Kunjungan Terakhir ke Rumah Sakit
Rendy Kjaernett mengungkapkan cerita menyentuh tentang momen terakhir bersama ayahnya, Ernest Kjaernett, sebelum ia meninggal dunia pada 4 Januari 2025. Rendy berbagi bahwa mereka sempat saling memaafkan, memberikan makna mendalam pada perpisahan tersebut. “Dengan terbata-bata dia bilang, ‘I’m very very okay.’ Mukanya dan seluruh tubuhnya sudah kuning karena livernya sudah tidak berfungsi,” ujarnya saat ditemui di Bandara Soekarno-Hatta, Banten.
Permintaan maaf yang disampaikan oleh Ernest menambah kesedihan dalam momen tersebut. Ia merasa belum bisa menjadi ayah yang baik bagi Rendy dan mengungkapkan penyesalannya di saat-saat terakhir hidupnya. “I’m sorry,” adalah kata-kata yang paling berkesan dan tak terlupakan bagi Rendy.
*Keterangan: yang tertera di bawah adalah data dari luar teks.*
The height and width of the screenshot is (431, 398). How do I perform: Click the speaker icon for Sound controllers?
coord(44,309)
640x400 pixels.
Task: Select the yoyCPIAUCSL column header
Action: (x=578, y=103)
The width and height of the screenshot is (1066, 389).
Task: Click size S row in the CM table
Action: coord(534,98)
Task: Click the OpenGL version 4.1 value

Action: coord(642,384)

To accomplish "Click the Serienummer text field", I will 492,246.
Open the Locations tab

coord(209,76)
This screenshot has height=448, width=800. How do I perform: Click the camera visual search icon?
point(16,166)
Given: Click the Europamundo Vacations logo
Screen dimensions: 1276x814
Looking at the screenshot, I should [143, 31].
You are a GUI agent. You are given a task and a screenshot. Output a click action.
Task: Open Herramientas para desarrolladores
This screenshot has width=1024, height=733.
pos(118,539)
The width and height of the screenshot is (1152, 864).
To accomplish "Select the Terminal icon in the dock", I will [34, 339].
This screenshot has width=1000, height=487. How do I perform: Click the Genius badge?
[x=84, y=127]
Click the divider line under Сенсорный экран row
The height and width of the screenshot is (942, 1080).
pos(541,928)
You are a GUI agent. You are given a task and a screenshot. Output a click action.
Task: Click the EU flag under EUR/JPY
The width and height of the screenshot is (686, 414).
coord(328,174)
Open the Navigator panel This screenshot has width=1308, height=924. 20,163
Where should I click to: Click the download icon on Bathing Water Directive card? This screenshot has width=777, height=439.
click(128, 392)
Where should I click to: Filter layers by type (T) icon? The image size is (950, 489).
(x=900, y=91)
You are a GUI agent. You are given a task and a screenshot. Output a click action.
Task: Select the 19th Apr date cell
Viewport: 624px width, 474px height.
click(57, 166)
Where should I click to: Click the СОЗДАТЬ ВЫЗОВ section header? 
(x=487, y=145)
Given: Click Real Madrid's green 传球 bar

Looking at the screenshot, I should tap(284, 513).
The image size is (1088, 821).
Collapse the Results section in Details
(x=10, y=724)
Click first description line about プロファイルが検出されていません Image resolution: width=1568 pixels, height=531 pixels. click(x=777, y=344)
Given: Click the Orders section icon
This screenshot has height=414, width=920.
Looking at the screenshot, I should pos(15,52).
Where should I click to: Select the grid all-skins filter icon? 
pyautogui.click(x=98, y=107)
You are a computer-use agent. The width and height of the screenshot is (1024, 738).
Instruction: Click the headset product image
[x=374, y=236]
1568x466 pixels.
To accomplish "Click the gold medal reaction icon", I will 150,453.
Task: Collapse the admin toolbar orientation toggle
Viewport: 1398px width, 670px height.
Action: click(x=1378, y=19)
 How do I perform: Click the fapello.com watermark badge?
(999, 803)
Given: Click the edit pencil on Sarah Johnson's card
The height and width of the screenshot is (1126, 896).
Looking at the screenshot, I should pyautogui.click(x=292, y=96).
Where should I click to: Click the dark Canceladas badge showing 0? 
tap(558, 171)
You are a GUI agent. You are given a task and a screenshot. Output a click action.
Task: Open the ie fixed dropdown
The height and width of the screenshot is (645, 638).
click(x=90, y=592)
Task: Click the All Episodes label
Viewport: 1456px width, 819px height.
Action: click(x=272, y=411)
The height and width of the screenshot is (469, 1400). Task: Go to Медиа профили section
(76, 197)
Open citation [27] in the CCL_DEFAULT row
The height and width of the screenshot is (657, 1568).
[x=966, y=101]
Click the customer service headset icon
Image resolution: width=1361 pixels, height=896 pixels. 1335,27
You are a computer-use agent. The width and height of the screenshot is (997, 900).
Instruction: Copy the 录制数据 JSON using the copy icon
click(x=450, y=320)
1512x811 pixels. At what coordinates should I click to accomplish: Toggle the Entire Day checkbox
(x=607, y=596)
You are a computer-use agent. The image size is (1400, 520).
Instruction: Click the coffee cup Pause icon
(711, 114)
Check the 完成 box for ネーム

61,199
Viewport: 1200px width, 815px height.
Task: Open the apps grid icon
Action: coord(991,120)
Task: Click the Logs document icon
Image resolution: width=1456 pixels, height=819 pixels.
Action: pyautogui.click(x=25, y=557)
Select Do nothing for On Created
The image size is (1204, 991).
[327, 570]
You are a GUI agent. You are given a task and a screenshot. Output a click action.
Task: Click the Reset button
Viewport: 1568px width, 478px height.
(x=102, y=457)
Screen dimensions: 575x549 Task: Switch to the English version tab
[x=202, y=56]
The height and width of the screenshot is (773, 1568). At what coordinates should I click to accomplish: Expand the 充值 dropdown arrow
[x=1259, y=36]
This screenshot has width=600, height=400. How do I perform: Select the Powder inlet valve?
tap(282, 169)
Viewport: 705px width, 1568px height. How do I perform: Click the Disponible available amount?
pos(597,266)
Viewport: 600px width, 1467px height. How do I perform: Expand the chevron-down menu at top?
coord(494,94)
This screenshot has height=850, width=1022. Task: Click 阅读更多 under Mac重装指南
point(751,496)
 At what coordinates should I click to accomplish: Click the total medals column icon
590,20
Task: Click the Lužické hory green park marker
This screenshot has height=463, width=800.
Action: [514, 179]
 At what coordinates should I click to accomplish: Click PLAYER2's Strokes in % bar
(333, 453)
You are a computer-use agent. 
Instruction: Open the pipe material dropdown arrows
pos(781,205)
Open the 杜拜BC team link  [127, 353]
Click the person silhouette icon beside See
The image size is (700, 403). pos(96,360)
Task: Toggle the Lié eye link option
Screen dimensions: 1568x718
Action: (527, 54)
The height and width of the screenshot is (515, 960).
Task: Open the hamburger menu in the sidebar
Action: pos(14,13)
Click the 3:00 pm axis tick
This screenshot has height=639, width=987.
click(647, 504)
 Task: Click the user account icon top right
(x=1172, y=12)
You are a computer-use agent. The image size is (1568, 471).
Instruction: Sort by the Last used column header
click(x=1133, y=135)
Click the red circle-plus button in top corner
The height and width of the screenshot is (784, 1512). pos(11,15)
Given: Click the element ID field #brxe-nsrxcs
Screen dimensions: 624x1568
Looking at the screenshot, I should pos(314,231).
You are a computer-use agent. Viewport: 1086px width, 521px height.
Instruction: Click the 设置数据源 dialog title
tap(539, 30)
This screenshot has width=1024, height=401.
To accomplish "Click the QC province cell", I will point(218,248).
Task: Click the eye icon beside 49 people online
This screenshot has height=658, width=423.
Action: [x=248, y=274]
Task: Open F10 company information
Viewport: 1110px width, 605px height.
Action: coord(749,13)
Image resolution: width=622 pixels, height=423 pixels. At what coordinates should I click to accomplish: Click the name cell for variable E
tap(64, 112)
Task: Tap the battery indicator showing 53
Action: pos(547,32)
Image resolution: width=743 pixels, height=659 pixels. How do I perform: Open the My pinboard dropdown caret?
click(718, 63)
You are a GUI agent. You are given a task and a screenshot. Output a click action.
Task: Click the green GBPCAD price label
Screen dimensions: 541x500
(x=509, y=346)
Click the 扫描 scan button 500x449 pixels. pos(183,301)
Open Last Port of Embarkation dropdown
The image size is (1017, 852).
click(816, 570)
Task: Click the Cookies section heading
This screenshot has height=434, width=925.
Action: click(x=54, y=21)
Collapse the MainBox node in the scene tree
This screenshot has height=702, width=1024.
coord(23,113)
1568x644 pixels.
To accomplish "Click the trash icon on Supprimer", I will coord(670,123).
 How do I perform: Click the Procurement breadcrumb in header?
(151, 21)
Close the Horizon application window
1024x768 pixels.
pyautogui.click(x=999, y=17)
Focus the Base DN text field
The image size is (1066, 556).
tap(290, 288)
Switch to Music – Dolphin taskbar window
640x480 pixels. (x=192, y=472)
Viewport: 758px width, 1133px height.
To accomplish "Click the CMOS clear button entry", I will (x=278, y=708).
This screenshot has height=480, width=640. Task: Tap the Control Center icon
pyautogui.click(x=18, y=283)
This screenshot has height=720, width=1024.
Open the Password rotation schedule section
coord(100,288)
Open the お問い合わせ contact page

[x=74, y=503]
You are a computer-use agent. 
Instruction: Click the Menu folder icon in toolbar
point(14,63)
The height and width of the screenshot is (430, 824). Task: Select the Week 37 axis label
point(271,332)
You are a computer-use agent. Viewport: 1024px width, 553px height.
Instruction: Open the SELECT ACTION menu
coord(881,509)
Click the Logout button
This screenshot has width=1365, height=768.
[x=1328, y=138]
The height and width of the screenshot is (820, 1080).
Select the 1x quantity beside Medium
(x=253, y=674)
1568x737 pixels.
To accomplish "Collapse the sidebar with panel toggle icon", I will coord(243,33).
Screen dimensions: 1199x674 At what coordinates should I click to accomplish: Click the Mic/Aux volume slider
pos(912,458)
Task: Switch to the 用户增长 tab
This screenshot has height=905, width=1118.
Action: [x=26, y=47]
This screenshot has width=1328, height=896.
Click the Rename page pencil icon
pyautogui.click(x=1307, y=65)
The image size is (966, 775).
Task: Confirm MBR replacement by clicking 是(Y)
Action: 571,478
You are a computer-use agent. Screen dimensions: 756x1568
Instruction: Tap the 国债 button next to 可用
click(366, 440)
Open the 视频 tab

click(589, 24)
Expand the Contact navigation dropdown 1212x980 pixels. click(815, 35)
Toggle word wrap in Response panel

Diagnosis yang Mengejutkan
Ernest didiagnosis mengalami gagal liver dan diprediksi hanya memiliki waktu hidup sekitar satu bulan. Rendy, yang saat itu sedang berada di Vietnam untuk urusan bisnis, sangat khawatir dengan kondisi ayahnya. “Pasangan Papa memberiku informasi kalau Papa masih ada waktu sekitar dua minggu hingga sebulan. Jadi aku pikir masih ada waktu,” kenangnya.
Namun, kabar buruk datang lebih cepat dari yang diharapkan. “Rasanya berat sekali, aku masih tidak percaya karena sebelumnya Papa masih terlihat sehat. Bulan Oktober kami masih sering teleponan, video call, bahkan bercanda,” ungkap Rendy, yang merasa sangat kehilangan.
Membangun Hubungan yang Kuat
Momen saling memaafkan ini menjadi sangat penting bagi Rendy. Ia menyadari bahwa hubungan mereka tidak selalu mudah, tetapi kesempatan untuk berbicara sebelum kepergian ayahnya sangat berharga. “Aku baru bertemu Papa saat umur 27 tahun. Sekarang harus seperti ini, dia tidak mau menyusahkan,” katanya.
Rendy menekankan pentingnya komunikasi dalam hubungan keluarga. Meskipun terdapat kesalahan di masa lalu, mereka berusaha untuk saling mengerti satu sama lain. Rendy merasa beruntung karena sempat memiliki waktu untuk mendengarkan ayahnya sebelum kepergiannya.
Harapan dan Doa
Kini, setelah kepergian ayahnya, Rendy hanya bisa mendoakan yang terbaik. Ia merasa sedikit lega karena ayahnya tidak lagi merasakan sakit. “Aku berharap Papa tenang di sana,” ujarnya dengan penuh haru. Rendy bertekad untuk terus mengenang semua momen indah yang mereka bagi dan mengajak semua orang untuk menghargai setiap kesempatan bersama orang terkasih.
Di tengah kesedihan ini, Rendy mengucapkan terima kasih kepada semua orang yang telah memberikan dukungan. “Aku sangat menghargai semua doa dan perhatian yang diberikan. Ini sangat berarti bagiku dan keluargaku,” tutupnya dengan penuh rasa syukur.